Step 6: Fusing and Sharing the Model
Adapters are lightweight (a few MB of safetensors files), but for deployment you’ll often want a single fused model. MLX-LM provides mlx_lm.fuse for this:
mlx_lm.fuse \
--model mlx-community/gemma-3-270m-it-bf16 \
--adapter-path adapters/my-task \
--save-path fused-model/
The fused model lands in fused-model/ ready to use like any other MLX checkpoint. You can also upload it directly to Hugging Face:
mlx_lm.fuse \
--model mlx-community/gemma-3-270m-it-bf16 \
--adapter-path adapters/my-task \
--upload-repo your-hf-username/gemma-3-270m-my-task \
--hf-path mlx-community/gemma-3-270m-it-bf16
For maximum portability, mlx_lm.fuse also supports GGUF export — though note GGUF export is currently limited to Llama, Mistral, and Mixtral-style architectures, so this path isn’t available for Gemma at the moment.
A Note on QLoRA for Tighter Hardware
If you’re working on an 8GB machine or want to minimize the memory footprint during training, point --model at the 4-bit quantized checkpoint instead:
mlx_lm.lora \
--model mlx-community/gemma-3-270m-it-4bit \
--train \
--data dataset/ \
--iters 600 \
--adapter-path adapters/my-task-qlora
When MLX-LM detects a quantized model, it automatically runs QLoRA — updating only the LoRA adapter weights in float, while keeping the base model quantized. This is the most memory-efficient path and works well for 270M.
Practical Tips and Gotchas
Dataset size matters more than iterations. 600 iterations on a 50-example dataset will overfit. 600 iterations on 2,000+ examples will generalize better. Watch the validation loss curve if you’ve set up valid.jsonl.
Prompt masking is almost always the right call. Unless you explicitly want the model to learn to reproduce system prompts, use --mask-prompt. It focuses the gradient signal on the actual completions.
The tokenizer argument gotcha. If you’re using the Python API via the train() function from mlx_lm.tuner.trainer directly, note that recent versions removed tokenizer as a direct argument. Use CacheDataset wrappers for your train and validation datasets — this is a known upstream API change documented in community gist comments.
Full fine-tuning vs LoRA. For 270M, full fine-tuning is feasible on most modern Apple Silicon Macs since the model is small. If you need strong style adaptation (persona, dialect, output format), full fine-tuning with --fine-tune-type full tends to produce more consistent results than LoRA at this scale.
Resume broken runs. Long training sessions can be interrupted. Resume with --resume-adapter-file adapters/my-task/adapters.safetensors.
Why This Matters in 2026
The combination of sub-300M models and on-device training frameworks continues a clear trend: the floor for “useful AI” keeps dropping in both compute cost and model size.
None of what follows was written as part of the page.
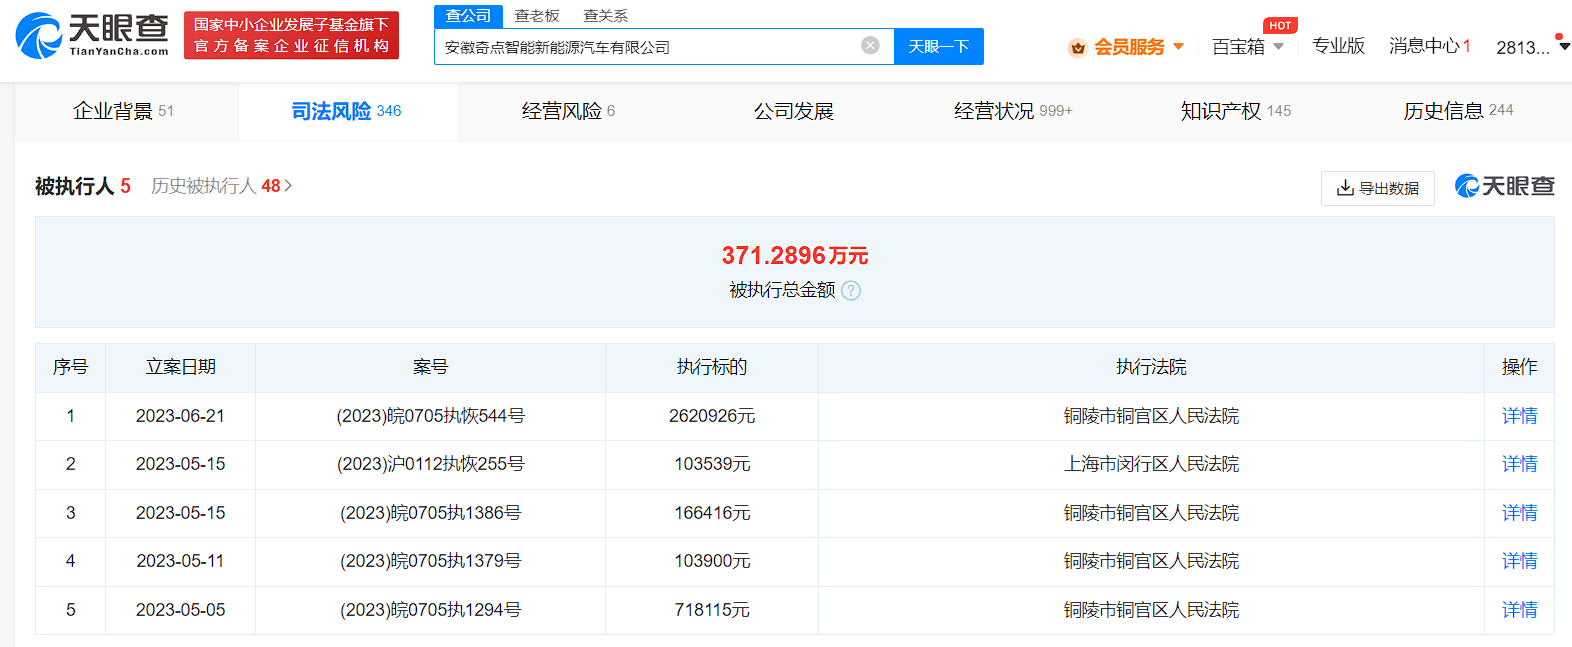Screen dimensions: 1572x647
Task: Open 历史被执行人 48 link
Action: 221,186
Gemma 3 270M trained on 6 trillion tokens, achieving IFEval scores competitive with much larger models from two years ago, is a direct result of this efficiency research compounding.
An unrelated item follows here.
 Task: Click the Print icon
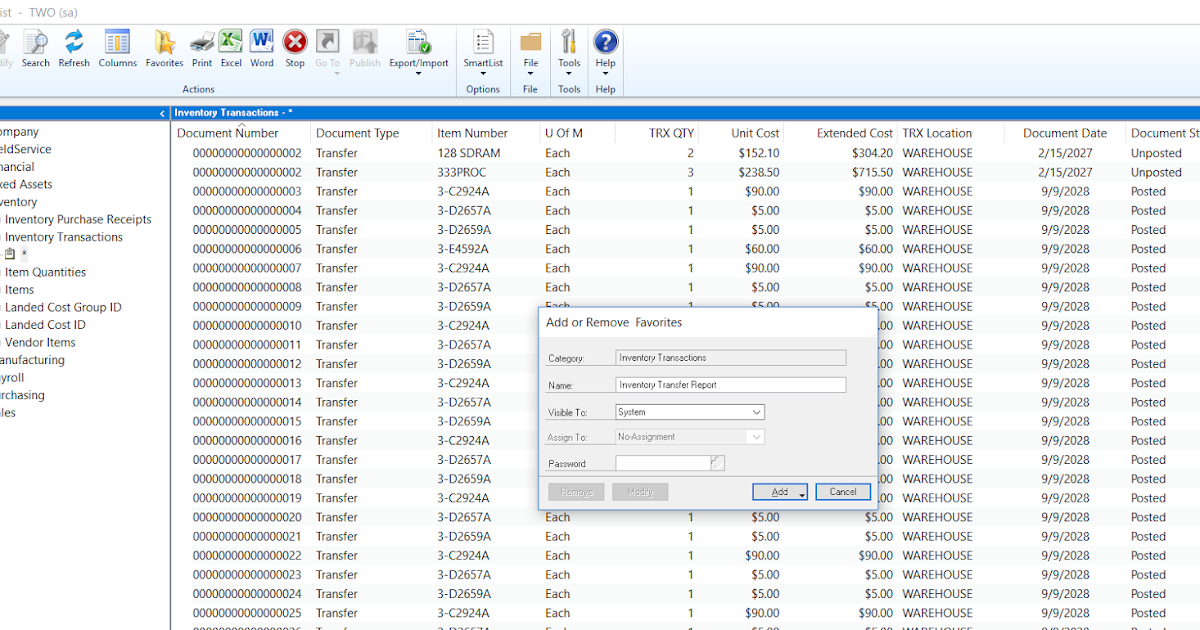(201, 47)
For indie hackers and tinkerers, this means a genuinely useful domain model — one that knows your product’s terminology, your data’s schema, or your users’ dialect — now costs less than an afternoon and runs locally with no API bill. The MLX-LM + Apple Silicon stack makes that loop tight enough to actually iterate on.
Fine-tuning isn’t magic, and 270M parameters won’t replace reasoning-heavy tasks. But for well-defined, narrow jobs like classification, extraction, formatting, or constrained generation, a specialized 270M model often outperforms prompting a much larger general model — and does it faster with zero latency.